* _WORK INSTRUCTION 1_:
Write out the portion of the vaccine rollout article entry that begins at the words "Citation:  Nattrass, N. &" and ends after the words "Studies, published online.".
* _WORK INSTRUCTION 2_:
According to the abstract in the vaccine rollout article entry, in what ways was the vaccination "plan" subverted? List each one.

* _TEXT BLOCK_:
Publication Type: Journal article
Year: 2022
Author(s)Nicoli Nattrass & Jeremy Seekings
Journal: Journal of Southern African Studies

Abstract: "The South African government presented its strategy for rolling out vaccinations against Covid–19 in 2021 as a comprehensive plan designed by technocratic experts working with the country’s leading scientists. This imagery built on the government’s prior claims that its responses to Covid over the previous year ‘followed the science’. In 2021, as in 2020, this framing functioned ideologically to justify projects of expanded government control over the economy and the health sector. This article shows how the objective of the vaccination roll-out ‘plan’ was not simply to vaccinate people, but to build key foundations of the proposed ‘national health insurance’ system, including patient registration and procedures for channelling patients (and corresponding financial flows) between public and private health care providers. But the imagery of planned efficiency projected through PowerPoint presentations masked the reality that there was no detailed plan and most of the proposed roll-out scheme was unworkable. We contend, following James Scott, that this was an example of high modernist hubris and aesthetics that confused visual imagery with operational order. Almost every aspect of the supposed vaccination ‘plan’ was subverted, as scientists excluded from government advisory structures disputed aspects of vaccine procurement and use, people ‘walked in’ to vaccination sites where health care workers implemented informal systems to manage them, provincial governments failed to conform with national instructions, and special interest groups lobbied for privileges. The result was that a somewhat disorderly but more effective vaccination roll-out replaced the dysfunctional, overly ordered system set out by government planners."

Citation:  Nattrass, N. & Seekings, J. (2022). ‘High modernist hubris and its subversion in South Africa’s COVID-19 vaccination rollout’, Journal of Southern African Studies, published online.

* _INFORMATION SUPPLIED_:
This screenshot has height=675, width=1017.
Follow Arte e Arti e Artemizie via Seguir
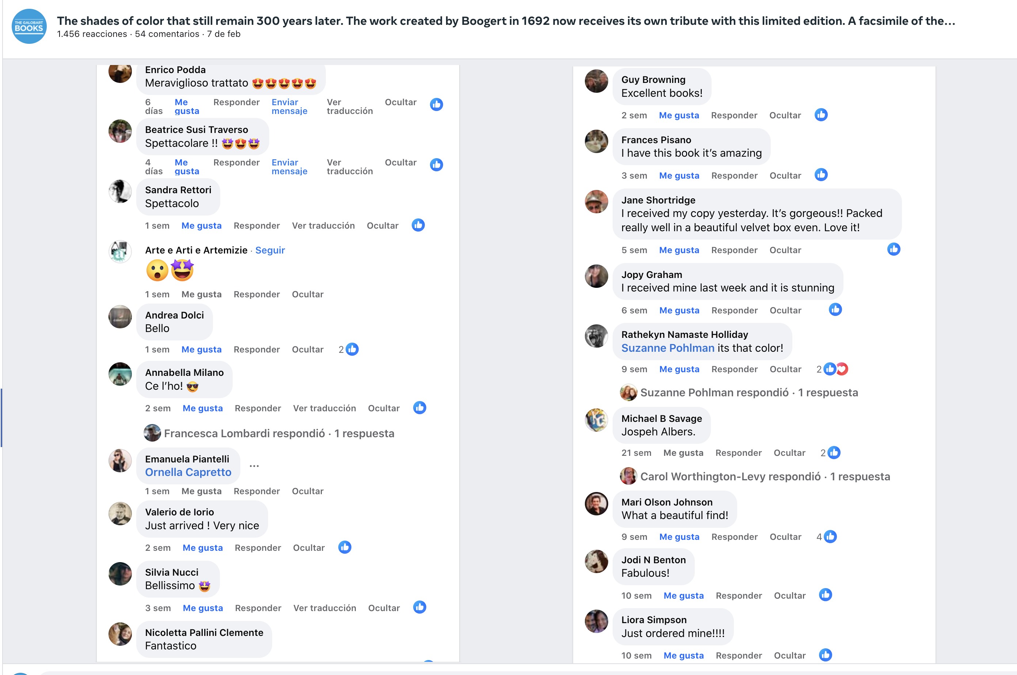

* _RESPONSE BOX 1_:
Citation:  Nattrass, N. & Seekings, J. (2022). ‘High modernist hubris and its subversion in South Africa’s COVID-19 vaccination rollout’, Journal of Southern African Studies, published online.

* _RESPONSE BOX 2_:
- Scientists excluded from government advisory structures disputed aspects of vaccine procurement and use.
- People "walked in" to vaccination sites, where health care workers implemented informal systems to manage them.
- Provincial governments failed to conform with national instructions.
- Special interest groups lobbied for privileges.